**Goal of the exercise**
Update these lines by replacing "box entry" with "menu link" and changing nothing else. Leave the pictures out of your answer.

========================================

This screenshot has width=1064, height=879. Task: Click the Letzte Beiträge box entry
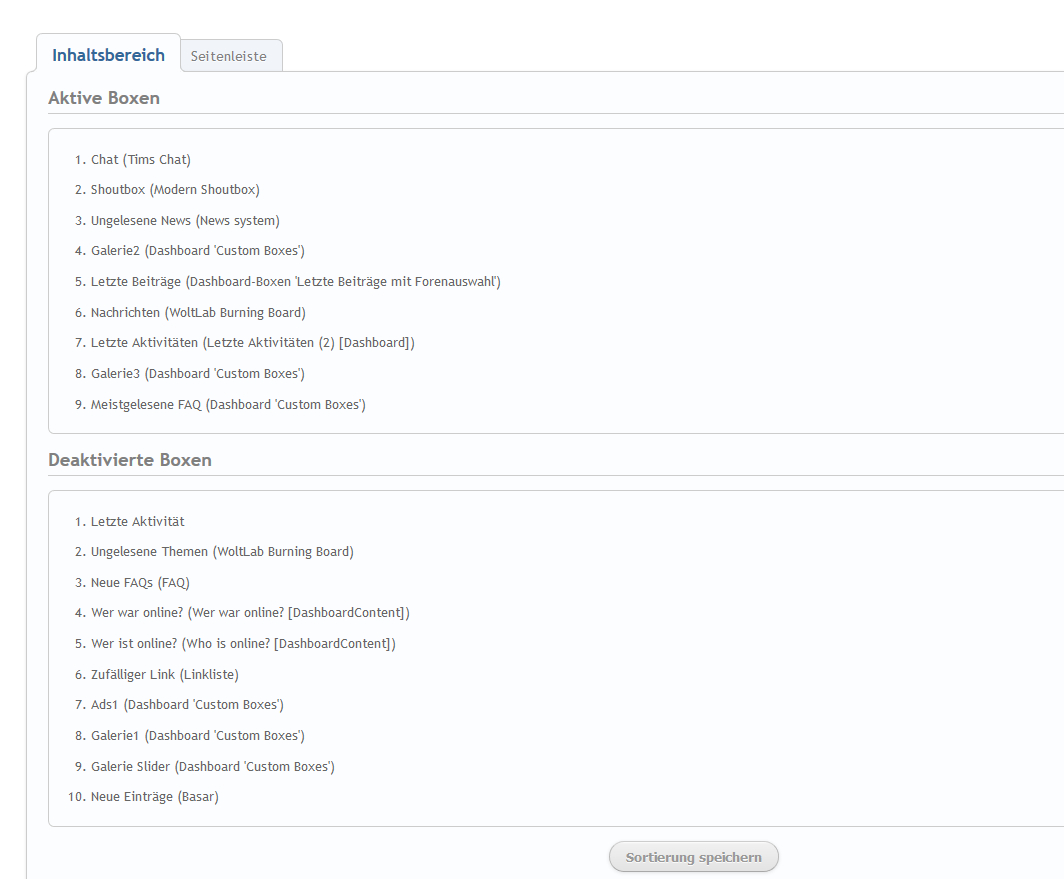tap(295, 281)
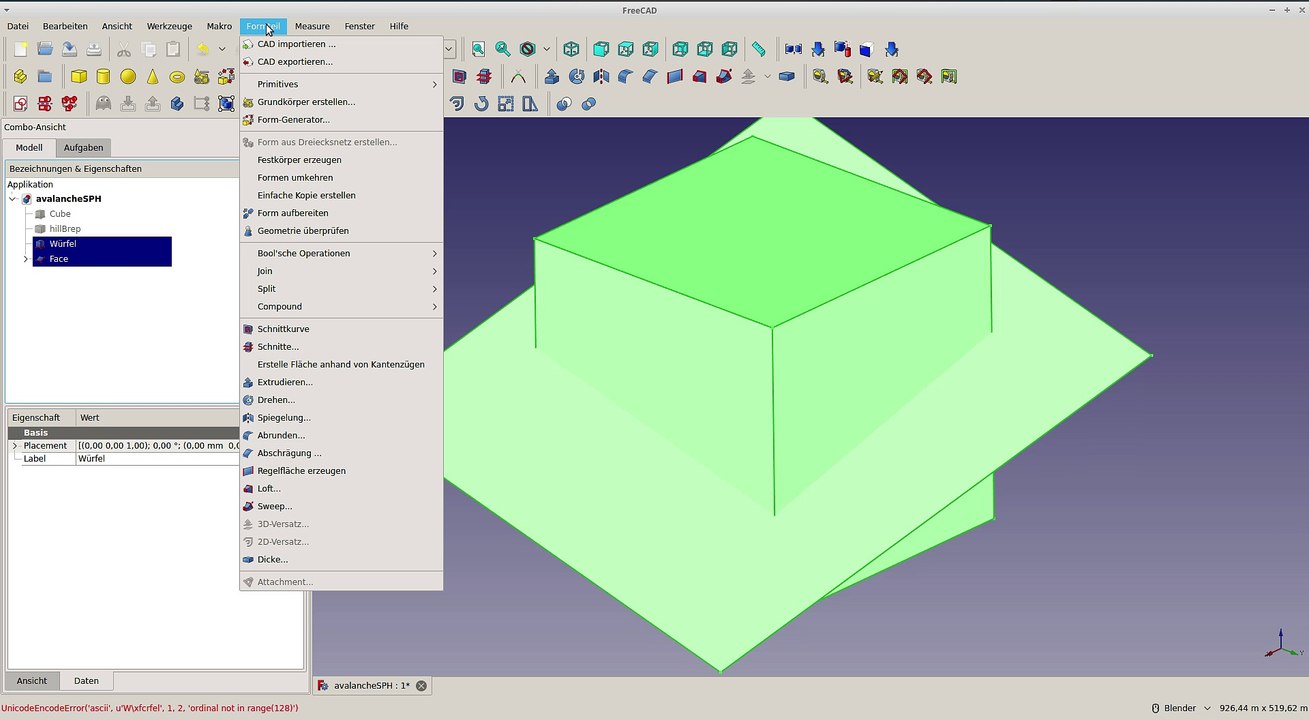Screen dimensions: 1309x720
Task: Click the fit all zoom icon
Action: coord(478,49)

========================================

**Solution**
This screenshot has width=1064, height=879. Task: Click the Letzte Beiträge menu link
tap(295, 281)
Screen dimensions: 1309x720
Task: Click the fit all zoom icon
Action: coord(478,49)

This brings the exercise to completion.